Visible Men: Black Fathers Talk About Losing Sons to Police Brutality

Culture

In my last conversation with him, I told him, “Do what you got to do, get your stuff together, you and your brother. Now y’all can finally have a bond type of relationship with one another.”

My plan was for him and his brother to stop here in Florida and get me. I was going to go and stay with my oldest son for a while, while Daniel was up there with him. But that never got a chance to happen.

I’ve lost three sons: my baby boy, my second-oldest, and Daniel, my third-oldest. Every time I looked up, I said to myself, “Not me again. Not me again. Why me?”

The police are supposed to have better training. My son, he was out there, having a meltdown or whatever you want to call it. Get him some help. Don’t make him sit on no ground like that. And he was out there in the freezing rain, in the cold. I said to myself, “You don’t treat no human like that. You don’t do that. Especially if you’re supposed to be law enforcement.”

The training that I seen was to laugh, make jokes, criticize what done happen to him, instead of trying to say, “Okay, Mr. Prude…just calm down. We’re going to get you help, fast as we can.” No, you’re going to make him sit down, nude, in the freezing rain. It was sleet weather. The rain turned into snow.

And that hurt me. Y’all supposed to serve and protect. Y’all not serving, y’all not protecting. They ain’t doing nothing but criticizing and cracking jokes. I would say that wasn’t cool at all. That was kind of fucked up to me. When that happened, I didn’t know if I was going or coming. I almost lost it. I had just had a stroke.

My oldest son, we started having a conversation every day. Almost every two hours he called me. We bonded even tighter than we was, even though we was far off from each other. He was really trying to make sure I was all right.

I’ve got two sisters here. One sister, she got seven kids of her own.

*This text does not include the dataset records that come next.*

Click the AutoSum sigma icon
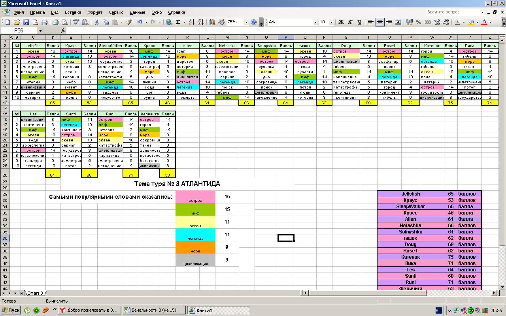 point(178,22)
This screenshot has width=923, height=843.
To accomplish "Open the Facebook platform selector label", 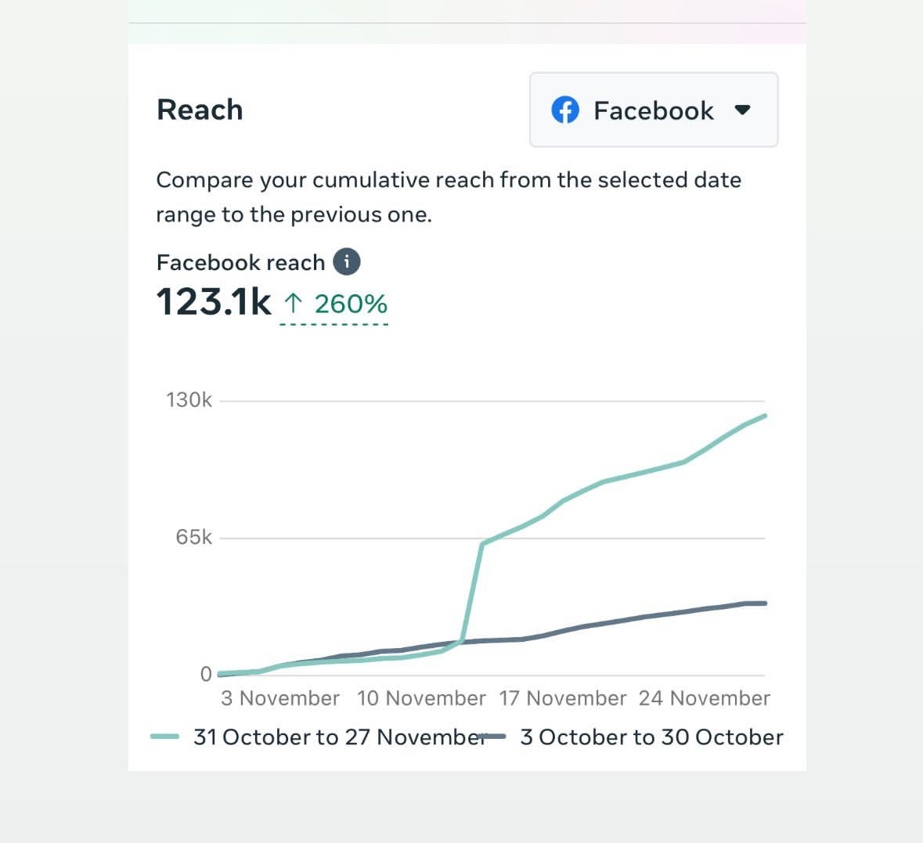I will click(x=653, y=110).
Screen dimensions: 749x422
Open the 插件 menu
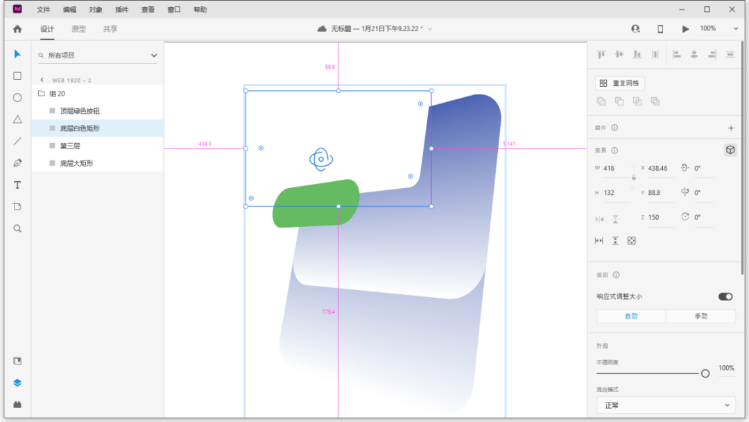tap(121, 10)
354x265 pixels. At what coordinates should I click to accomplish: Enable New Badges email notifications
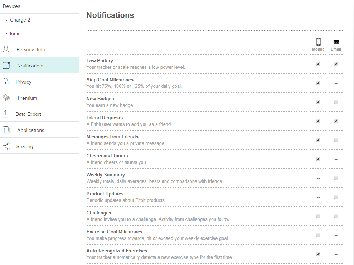tap(336, 102)
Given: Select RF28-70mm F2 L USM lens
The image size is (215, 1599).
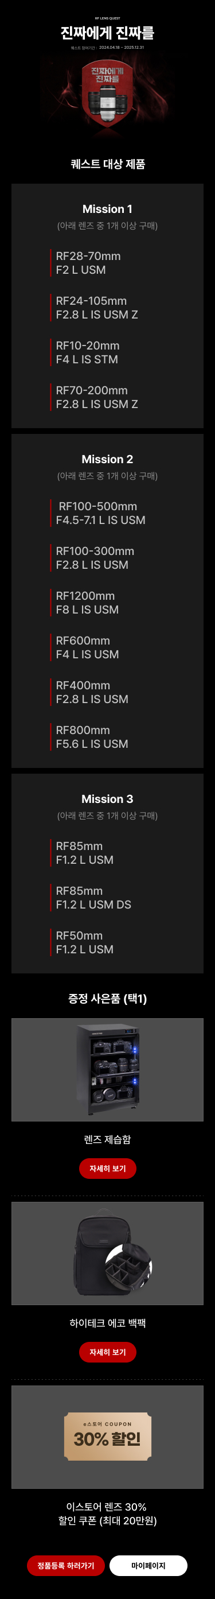Looking at the screenshot, I should point(88,263).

She got 21 grandkids. My other sister, she got nine kids of her own. I got a whole slew of nieces and nephews. And they basically check on me every day. What’s really been keeping me going is my family.

I’m just now starting to get my strength back, where I can almost be independent again. I go out, communicate with people a lot more. And stay in tune with my kids, have a relationship with my grandkids and my great-grandkids. Everything that I missed with Daniel, I’m trying to make it up with his kids. I still see him in his kids, and they give me motivation and strength.


The Reverend Joey Crutcher

Father of Terence Crutcher, Tulsa

On the evening of September 16, 2016, Terence Crutcher, a 40-year-old Black man, abandoned his SUV in the middle of a Tulsa street. In an ensuing encounter with police, Crutcher held his arms in the air as officers approached him; when he returned to his vehicle and appeared to reach into his driver-side window, a white officer shot and killed him. Crutcher was unarmed and had no weapon in the vehicle. In May 2017, a jury found the officer not guilty of first-degree manslaughter. The victim’s father, Rev. Joey Crutcher, maintains that what happened to his son was murder. “It’s been a rough ride, man,” he says, later noting that there is no escaping the memory. “I get up and think about it every day of my life.”